REQUIRED ACTION
Print, word for word, the listing from its first line through the line containing "center [484, 292].", inclusive.

GIVEN ENTRIES
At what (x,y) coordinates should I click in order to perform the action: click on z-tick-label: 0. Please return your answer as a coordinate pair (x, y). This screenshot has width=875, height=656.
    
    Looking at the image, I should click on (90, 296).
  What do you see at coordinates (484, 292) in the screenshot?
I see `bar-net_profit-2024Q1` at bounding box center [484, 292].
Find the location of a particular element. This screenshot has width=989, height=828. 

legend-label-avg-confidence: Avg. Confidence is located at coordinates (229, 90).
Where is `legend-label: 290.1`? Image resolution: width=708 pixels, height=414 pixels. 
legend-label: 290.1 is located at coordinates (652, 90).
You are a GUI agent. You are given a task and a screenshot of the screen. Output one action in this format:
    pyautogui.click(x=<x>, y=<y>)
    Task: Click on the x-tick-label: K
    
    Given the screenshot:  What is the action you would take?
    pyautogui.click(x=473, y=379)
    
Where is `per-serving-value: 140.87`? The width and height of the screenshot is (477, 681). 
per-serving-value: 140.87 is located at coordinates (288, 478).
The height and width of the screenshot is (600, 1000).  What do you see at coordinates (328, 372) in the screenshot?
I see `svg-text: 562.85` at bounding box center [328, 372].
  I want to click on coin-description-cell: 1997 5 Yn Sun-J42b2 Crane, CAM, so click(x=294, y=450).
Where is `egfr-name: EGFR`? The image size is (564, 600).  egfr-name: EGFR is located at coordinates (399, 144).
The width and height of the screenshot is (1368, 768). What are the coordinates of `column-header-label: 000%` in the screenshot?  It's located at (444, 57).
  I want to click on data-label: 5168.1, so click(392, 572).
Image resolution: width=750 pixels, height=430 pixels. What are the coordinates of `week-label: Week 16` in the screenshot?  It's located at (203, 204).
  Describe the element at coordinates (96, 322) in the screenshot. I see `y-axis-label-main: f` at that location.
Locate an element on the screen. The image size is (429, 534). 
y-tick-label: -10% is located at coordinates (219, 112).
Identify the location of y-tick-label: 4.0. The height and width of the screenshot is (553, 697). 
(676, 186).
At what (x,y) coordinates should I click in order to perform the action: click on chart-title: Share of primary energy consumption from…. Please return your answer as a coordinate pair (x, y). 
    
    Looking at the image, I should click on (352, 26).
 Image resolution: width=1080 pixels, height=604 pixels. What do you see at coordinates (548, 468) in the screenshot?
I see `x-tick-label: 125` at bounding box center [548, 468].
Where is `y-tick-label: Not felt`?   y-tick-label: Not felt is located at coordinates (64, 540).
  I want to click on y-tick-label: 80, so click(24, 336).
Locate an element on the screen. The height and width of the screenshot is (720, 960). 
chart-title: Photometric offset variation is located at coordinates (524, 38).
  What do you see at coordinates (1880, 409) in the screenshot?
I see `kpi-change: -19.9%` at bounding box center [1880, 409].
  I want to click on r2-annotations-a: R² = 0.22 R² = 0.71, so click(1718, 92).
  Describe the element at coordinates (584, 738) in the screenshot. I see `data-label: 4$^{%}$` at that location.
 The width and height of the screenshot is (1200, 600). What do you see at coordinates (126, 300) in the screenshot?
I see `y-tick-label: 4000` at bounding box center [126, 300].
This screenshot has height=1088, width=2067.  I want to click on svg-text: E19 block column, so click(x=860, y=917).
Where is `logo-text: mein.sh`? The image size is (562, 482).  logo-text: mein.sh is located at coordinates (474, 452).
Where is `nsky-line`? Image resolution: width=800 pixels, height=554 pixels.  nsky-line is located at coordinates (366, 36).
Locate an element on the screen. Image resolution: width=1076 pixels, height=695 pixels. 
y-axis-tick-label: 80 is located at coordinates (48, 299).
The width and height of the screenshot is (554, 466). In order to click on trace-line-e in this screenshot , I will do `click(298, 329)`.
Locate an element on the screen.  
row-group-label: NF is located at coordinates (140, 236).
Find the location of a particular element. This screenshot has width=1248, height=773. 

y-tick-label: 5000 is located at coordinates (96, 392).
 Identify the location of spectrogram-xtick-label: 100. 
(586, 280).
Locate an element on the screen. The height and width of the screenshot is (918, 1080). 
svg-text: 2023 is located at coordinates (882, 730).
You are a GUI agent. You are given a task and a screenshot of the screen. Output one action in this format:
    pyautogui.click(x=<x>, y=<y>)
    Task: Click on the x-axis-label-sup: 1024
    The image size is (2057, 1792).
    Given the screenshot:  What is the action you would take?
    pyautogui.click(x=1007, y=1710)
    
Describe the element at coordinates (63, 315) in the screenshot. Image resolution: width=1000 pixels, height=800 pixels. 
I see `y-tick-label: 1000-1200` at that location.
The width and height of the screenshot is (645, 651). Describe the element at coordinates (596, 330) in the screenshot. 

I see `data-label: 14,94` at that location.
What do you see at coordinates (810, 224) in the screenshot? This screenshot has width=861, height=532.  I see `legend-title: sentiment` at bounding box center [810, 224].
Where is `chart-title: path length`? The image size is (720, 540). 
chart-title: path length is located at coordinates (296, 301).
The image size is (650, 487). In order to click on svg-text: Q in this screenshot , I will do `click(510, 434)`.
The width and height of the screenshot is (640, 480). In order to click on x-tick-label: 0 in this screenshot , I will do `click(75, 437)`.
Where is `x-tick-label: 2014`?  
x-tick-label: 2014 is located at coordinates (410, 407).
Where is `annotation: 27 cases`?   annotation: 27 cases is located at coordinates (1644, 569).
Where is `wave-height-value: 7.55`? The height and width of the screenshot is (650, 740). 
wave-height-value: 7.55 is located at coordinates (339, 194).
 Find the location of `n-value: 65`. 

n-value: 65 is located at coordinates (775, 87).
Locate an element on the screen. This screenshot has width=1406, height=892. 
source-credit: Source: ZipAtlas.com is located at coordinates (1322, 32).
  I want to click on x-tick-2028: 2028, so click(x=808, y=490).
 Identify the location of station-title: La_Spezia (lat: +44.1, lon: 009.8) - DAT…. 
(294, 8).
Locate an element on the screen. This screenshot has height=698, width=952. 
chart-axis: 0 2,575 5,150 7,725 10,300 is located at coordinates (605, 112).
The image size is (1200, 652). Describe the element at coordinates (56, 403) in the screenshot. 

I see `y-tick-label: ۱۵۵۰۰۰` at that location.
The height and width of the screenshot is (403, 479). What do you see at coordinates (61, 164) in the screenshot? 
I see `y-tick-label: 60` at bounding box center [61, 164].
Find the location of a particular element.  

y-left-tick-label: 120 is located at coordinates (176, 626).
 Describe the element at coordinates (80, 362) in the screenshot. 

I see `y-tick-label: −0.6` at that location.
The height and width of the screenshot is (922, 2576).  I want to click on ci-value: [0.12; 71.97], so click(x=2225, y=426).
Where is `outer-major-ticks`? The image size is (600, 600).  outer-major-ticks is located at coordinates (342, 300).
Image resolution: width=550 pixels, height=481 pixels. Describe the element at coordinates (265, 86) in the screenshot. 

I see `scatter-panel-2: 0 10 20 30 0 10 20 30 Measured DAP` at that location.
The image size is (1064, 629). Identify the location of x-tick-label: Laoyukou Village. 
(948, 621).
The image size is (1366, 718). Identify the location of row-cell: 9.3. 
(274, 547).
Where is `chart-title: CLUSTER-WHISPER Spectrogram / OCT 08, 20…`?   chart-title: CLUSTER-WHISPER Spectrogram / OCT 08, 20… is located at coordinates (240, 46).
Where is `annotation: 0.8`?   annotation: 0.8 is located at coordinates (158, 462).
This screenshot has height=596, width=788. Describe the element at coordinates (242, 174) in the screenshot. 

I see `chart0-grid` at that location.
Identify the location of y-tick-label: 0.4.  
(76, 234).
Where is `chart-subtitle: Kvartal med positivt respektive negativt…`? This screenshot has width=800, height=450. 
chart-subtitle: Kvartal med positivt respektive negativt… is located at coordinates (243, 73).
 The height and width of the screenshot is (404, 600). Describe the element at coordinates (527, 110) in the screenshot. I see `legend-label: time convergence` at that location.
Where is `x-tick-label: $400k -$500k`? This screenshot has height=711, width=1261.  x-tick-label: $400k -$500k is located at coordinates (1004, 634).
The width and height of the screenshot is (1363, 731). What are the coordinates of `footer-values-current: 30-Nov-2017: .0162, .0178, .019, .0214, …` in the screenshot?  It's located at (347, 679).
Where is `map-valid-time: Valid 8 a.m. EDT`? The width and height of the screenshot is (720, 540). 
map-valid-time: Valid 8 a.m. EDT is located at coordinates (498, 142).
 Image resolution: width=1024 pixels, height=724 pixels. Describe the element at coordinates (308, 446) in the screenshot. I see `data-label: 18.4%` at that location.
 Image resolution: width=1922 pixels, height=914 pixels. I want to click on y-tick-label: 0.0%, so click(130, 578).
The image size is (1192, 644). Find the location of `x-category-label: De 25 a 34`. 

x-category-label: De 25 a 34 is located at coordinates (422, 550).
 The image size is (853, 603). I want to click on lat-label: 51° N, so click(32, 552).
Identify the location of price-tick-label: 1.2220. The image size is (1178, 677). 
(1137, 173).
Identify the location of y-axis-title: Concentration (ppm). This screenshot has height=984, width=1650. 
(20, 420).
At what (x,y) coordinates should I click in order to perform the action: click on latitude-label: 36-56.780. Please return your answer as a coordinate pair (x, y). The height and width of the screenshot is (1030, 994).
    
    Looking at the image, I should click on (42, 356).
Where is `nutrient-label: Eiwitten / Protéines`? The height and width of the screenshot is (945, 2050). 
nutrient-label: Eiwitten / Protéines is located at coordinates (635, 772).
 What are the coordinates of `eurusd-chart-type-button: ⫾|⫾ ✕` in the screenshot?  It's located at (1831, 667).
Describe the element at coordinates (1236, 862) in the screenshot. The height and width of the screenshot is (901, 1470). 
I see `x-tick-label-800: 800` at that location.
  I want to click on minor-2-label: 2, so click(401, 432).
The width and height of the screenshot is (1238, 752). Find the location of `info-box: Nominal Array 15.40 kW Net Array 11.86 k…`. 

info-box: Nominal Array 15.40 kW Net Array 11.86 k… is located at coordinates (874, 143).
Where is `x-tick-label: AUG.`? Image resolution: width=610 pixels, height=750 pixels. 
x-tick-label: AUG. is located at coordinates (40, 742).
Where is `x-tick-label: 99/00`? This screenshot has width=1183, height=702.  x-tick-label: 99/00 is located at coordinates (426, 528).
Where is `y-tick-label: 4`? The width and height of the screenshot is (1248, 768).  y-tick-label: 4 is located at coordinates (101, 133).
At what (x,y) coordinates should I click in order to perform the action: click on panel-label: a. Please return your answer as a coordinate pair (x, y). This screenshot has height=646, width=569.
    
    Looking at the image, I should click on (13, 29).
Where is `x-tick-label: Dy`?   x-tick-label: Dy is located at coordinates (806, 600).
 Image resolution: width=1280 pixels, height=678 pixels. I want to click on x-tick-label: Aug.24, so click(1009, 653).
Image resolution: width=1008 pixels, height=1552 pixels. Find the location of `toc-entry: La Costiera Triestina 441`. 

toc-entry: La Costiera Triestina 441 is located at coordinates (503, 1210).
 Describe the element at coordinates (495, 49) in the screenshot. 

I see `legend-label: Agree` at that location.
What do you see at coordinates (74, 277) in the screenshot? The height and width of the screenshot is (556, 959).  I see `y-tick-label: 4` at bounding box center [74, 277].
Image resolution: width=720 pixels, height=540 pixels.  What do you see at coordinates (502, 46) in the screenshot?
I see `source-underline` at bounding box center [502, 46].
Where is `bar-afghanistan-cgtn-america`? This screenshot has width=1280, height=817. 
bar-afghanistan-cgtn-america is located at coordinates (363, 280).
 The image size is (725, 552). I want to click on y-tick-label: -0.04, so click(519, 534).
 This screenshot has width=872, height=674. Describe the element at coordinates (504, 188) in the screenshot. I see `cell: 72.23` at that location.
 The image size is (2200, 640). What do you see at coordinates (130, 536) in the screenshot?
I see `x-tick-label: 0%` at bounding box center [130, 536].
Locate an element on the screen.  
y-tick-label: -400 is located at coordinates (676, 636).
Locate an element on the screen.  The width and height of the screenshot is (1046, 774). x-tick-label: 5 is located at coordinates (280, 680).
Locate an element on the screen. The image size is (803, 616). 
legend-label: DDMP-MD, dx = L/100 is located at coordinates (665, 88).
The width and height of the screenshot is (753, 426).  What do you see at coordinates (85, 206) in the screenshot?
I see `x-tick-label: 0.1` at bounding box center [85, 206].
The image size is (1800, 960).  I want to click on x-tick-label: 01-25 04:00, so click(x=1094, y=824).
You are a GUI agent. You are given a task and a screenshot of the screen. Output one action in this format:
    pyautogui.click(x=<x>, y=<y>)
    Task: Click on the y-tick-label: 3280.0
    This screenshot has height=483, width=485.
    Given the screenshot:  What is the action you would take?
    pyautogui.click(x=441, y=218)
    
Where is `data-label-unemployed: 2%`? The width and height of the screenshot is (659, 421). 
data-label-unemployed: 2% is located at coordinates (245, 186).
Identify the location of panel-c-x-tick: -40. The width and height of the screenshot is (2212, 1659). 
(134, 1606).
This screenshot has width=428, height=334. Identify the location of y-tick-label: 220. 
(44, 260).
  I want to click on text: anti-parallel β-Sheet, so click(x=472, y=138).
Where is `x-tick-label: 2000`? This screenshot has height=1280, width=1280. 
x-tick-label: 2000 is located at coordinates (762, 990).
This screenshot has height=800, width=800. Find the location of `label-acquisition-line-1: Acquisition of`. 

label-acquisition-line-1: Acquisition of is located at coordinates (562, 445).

WRITTEN REPLY
At what (x,y) coordinates should I click in order to perform the action: click on z-tick-label: 0. Please return your answer as a coordinate pair (x, y). This screenshot has width=875, height=656.
    
    Looking at the image, I should click on (90, 296).
  What do you see at coordinates (484, 292) in the screenshot?
I see `bar-net_profit-2024Q1` at bounding box center [484, 292].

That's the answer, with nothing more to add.